COMPLIANCE WITH THE SECRETRIAL STANDARDS
During the year under review, the Company has complied with all applicable provisions of Secretarial Standards
CORPORATE SOCIAL RESPONSIBILITY (CSR)
The Corporate Social Responsibility (“CSR”) Committee’s prime responsibility is to assist the Board in discharging its corporate social responsibilities by way of formulating and monitoring implementation of the objectives set out in the ‘Corporate Social Responsibility Policy’ (“CSR Policy”).
The CSR Policy of the Company, inter alia, covers CSR vision and objective and also provides for governance, implementation, monitoring and reporting framework.
The CSR Policy of the Company is available on the Company’s website and can be accessed at www.deltoncables.com.
During the year, the Company has not incurred any on CSR activities, as there was no-profit in terms of Section 198 of the Companies Act, 2013 during the immediate preceding financial year.

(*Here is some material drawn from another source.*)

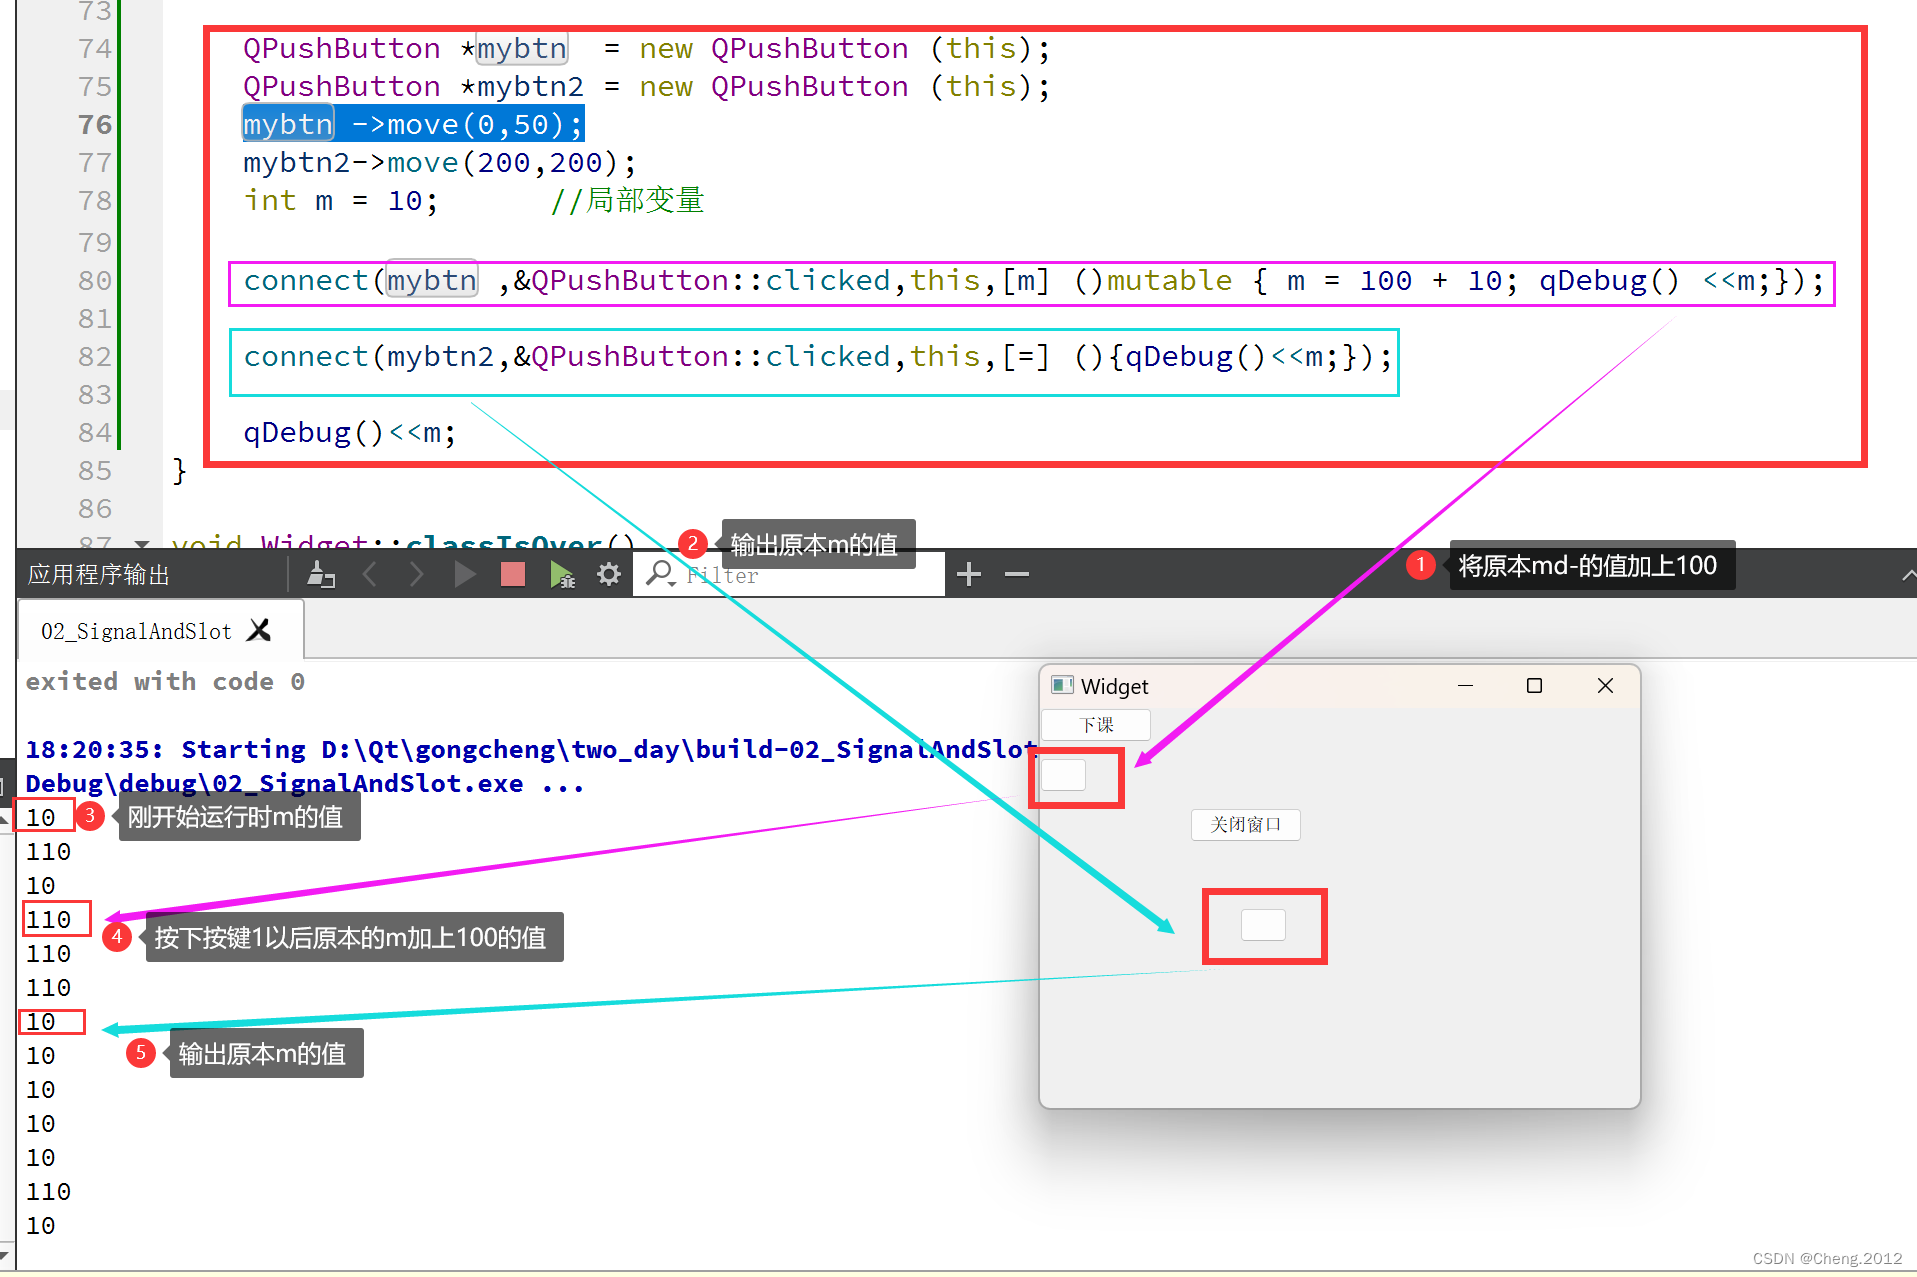Screen dimensions: 1917x1277
Task: Close the 02_SignalAndSlot output tab
Action: (259, 630)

In terms of the provisions of Section 135 of the Companies Act, 2013 as amended from time to time read with the CSR Rules, the Annual Report on CSR activities under the format prescribed in Annexure II of the CSR Rules is annexed to this Report in Annexure V.
RISK MANAGEMENT
The Board of Directors of the Company have designed Risk Management Policy and guidelines to avoid events, situations or circumstances which may lead to negative consequences on the Company’s businesses and define a structured approach to manage uncertainty and to make use of these in their decision-making pertaining to all business divisions and corporate functions. Key business risks and their mitigation are considered in the annual/strategic business plans and in periodic management reviews.

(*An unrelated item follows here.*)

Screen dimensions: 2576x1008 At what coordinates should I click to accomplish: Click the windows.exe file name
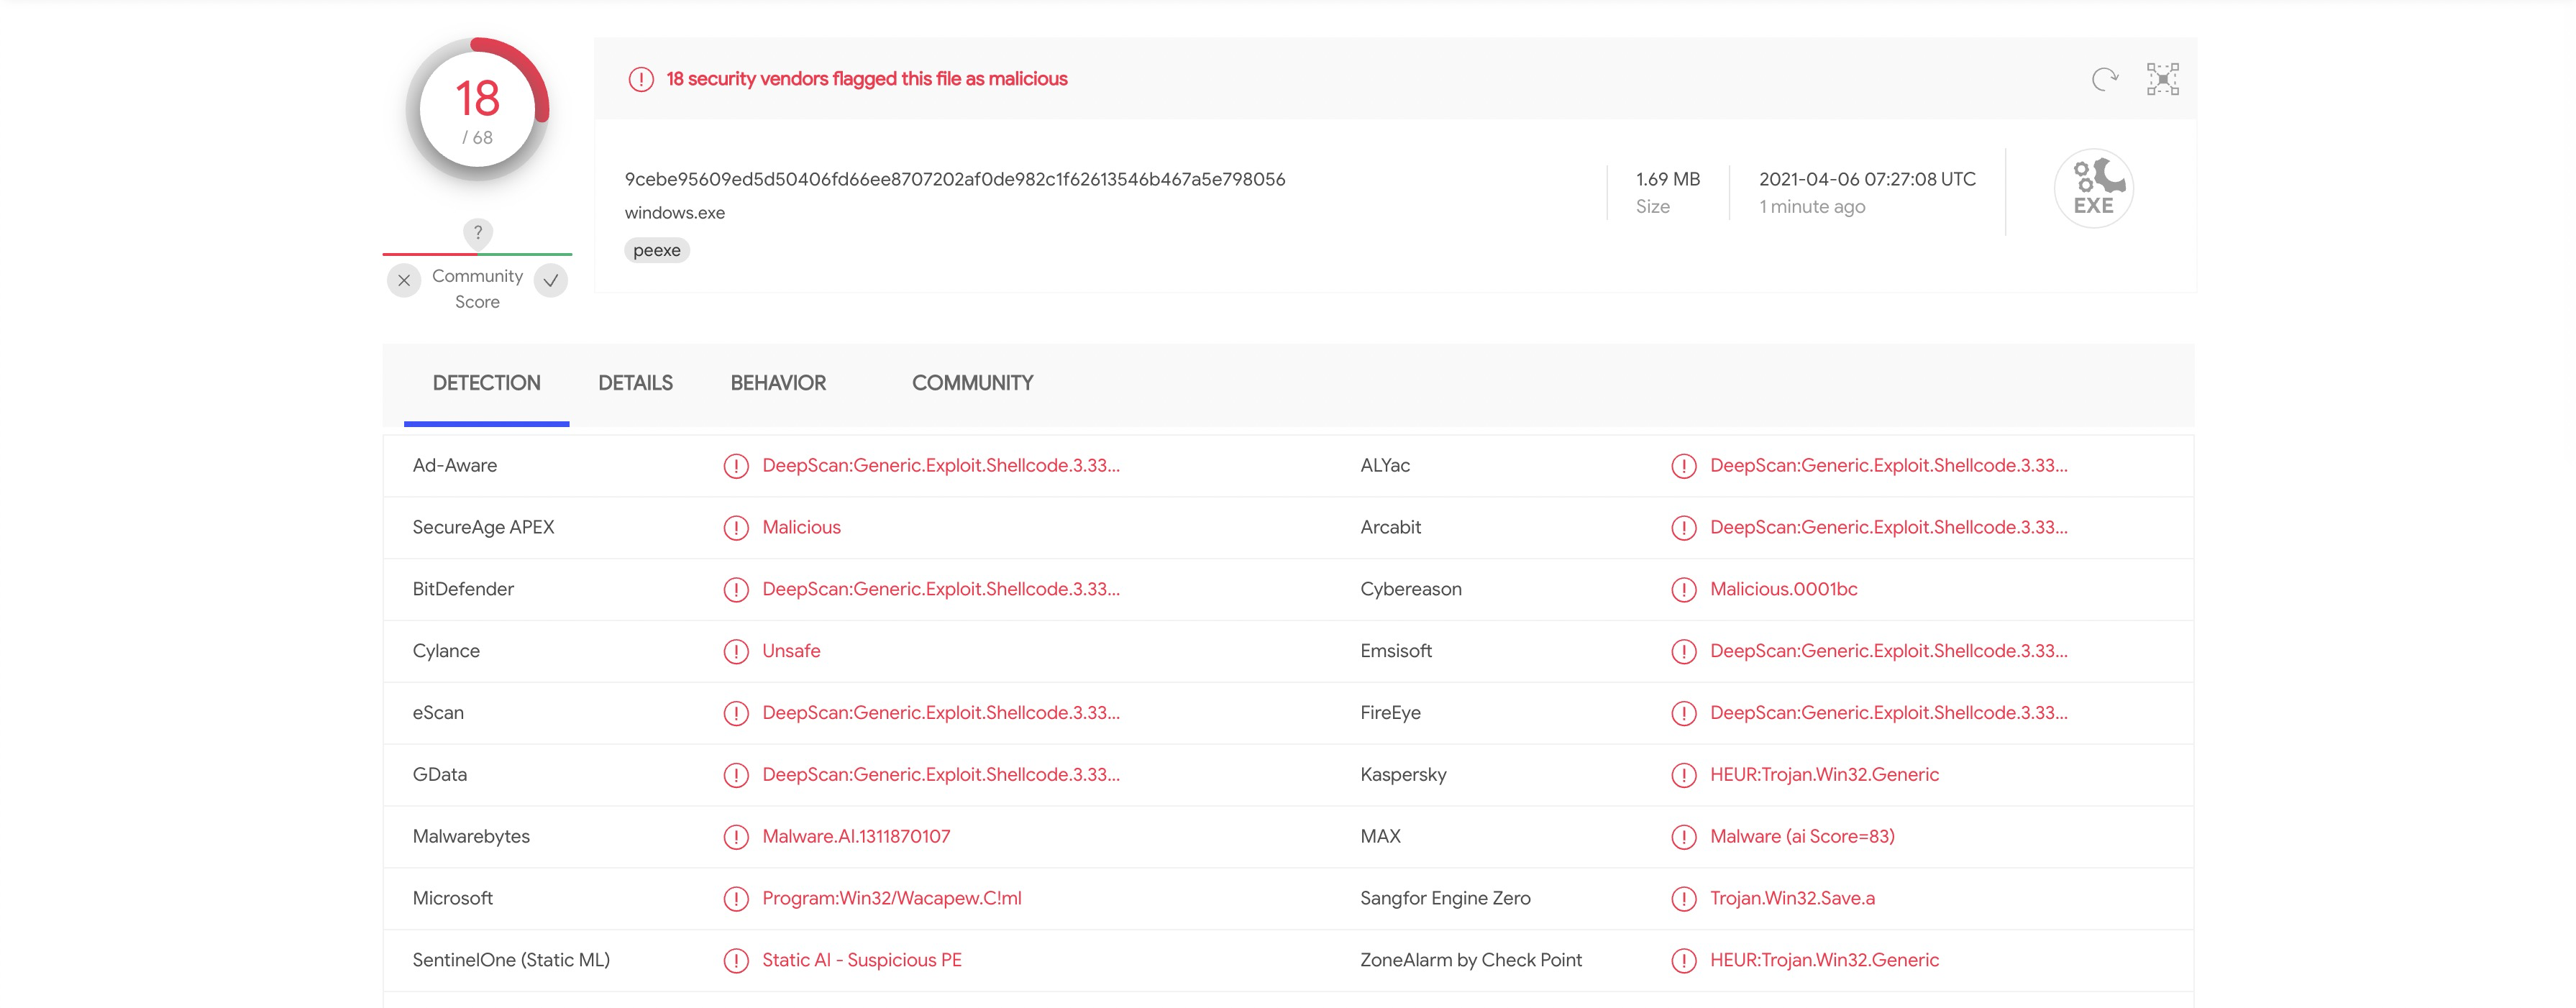675,213
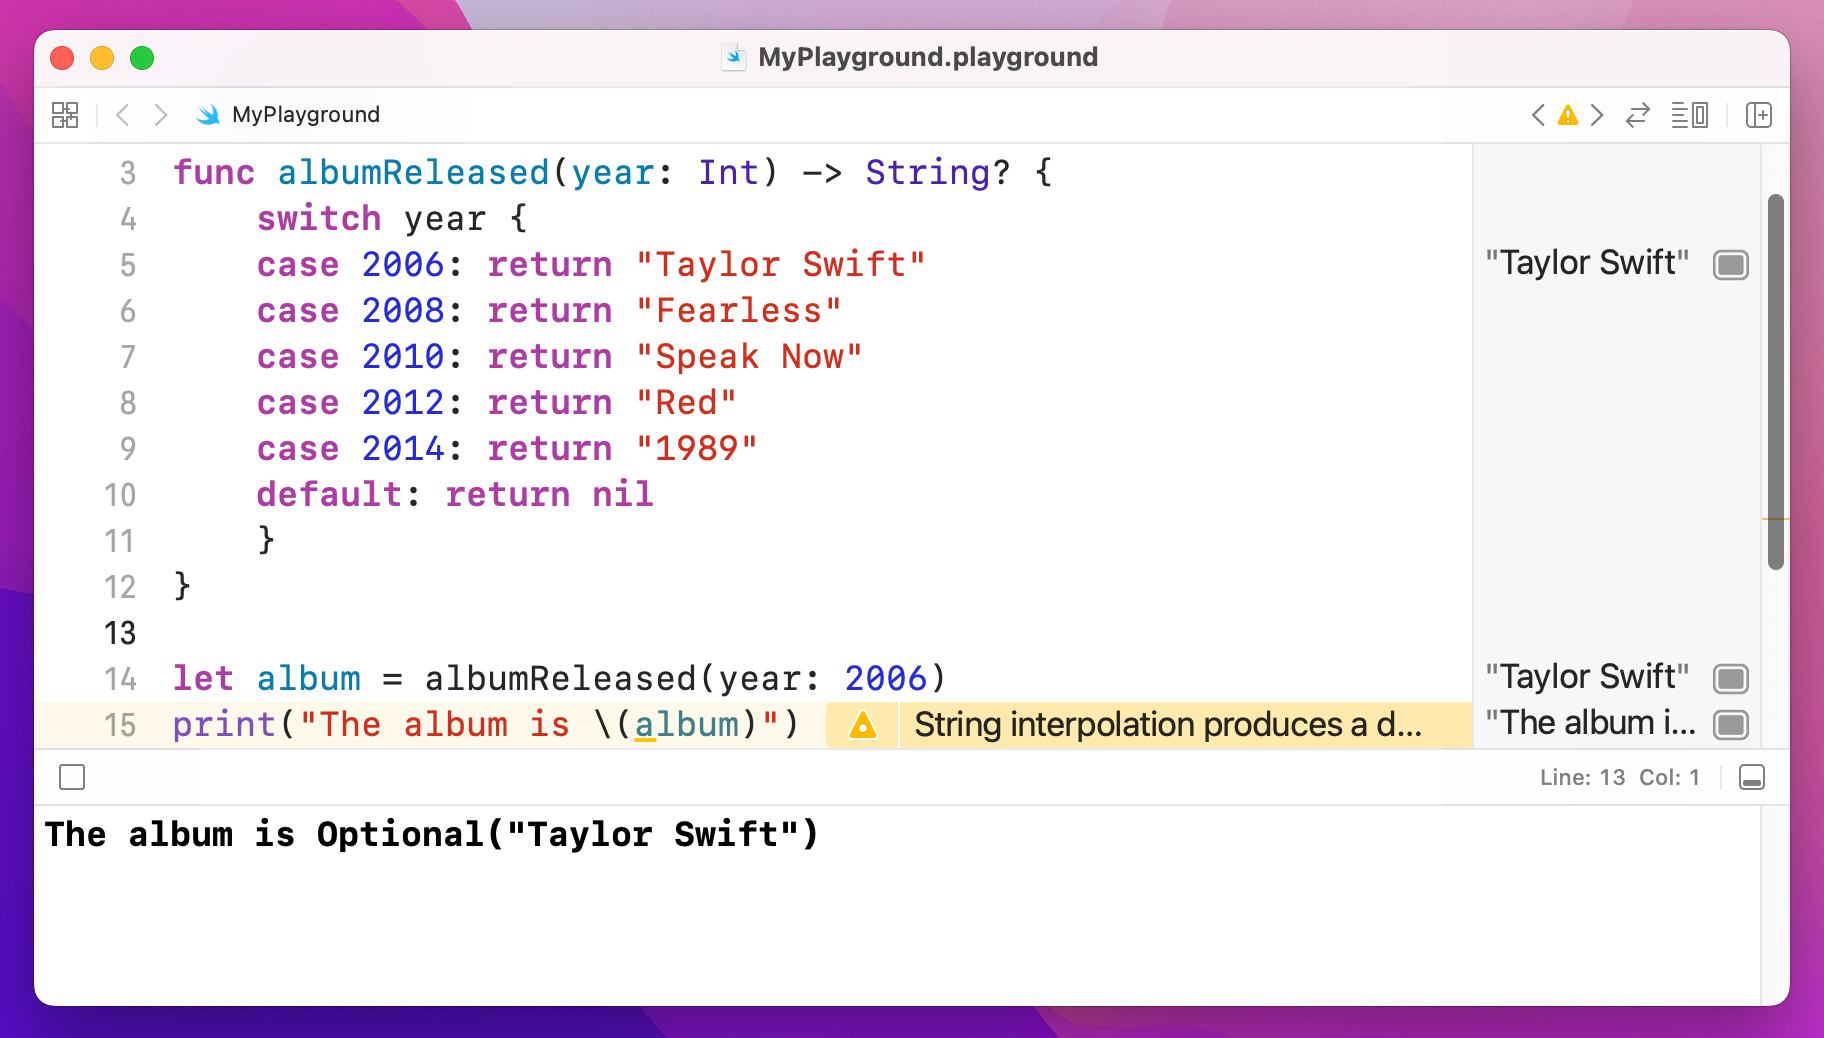
Task: Click the "Line: 13 Col: 1" indicator
Action: click(x=1616, y=777)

DIRECTORS’ RESPONSIBILITY STATEMENT
Pursuant to the requirement u/s 134(3)(c) of the Companies Act, 2013 (the “Act”) with respect to Directors’ Responsibility Statement, it is hereby confirmed that:
(a) in the preparation of the annual accounts for the financial year ended 31st March, 2024, the applicable accounting standards have been followed along with proper explanation relating to material departures;
(b) the directors have selected such accounting policies and applied them consistently and made judgments and estimates that are reasonable and prudent so as to give a true and fair view of the state of affairs of the company at the end of the financial year ended 31st March, 2024 and of the profit and loss of the company for the year ended on that date;
(c) the directors have taken proper and sufficient care for the maintenance of adequate accounting records in accordance with the provisions of the Act for safeguarding the assets of the company and for preventing and detecting fraud and other irregularities;
(d) the directors have prepared the annual accounts on a going concern basis; and
(e) the directors, have laid down internal financial controls to be followed by the Company and that such internal financial controls are adequate and are operating effectively.
(f) the directors have devised proper systems to ensure compliance with the provisions of all applicable laws and that such systems are adequate and operating effectively.
CORPORATE INSOLVENCY RESOLUTION PROCESS INITIATED UNDER THE INSOLVENCY AND BANKRUPTCY CODE, 2016 (IBC)
No such process was initiated during the period under review under the Insolvency and Bankruptcy Code, 2016 (IBC).
DETAILS OF ONE TIME SETTLEMENT
The provision of details and disclosure of One Time settlement is not applicable to the Company, therefore disclosure of the details of difference between amount of the valuation done at the time of onetime settlement and the valuation done while taking loan from the Banks or Financial Institutions along with the reasons thereof is also not applicable.
ACKNOWLEDGEMENT
The Directors would like to thank all the Shareholders, customers, dealers, suppliers, bankers, financial institutions and all the other business associates for their continued support to the Company and the confidence reposed in its Management. The Directors also thank the Government authorities for their understanding and co-operation. The Directors wish to record their sincere appreciation of the significant contribution made by the employees of the Company at all levels.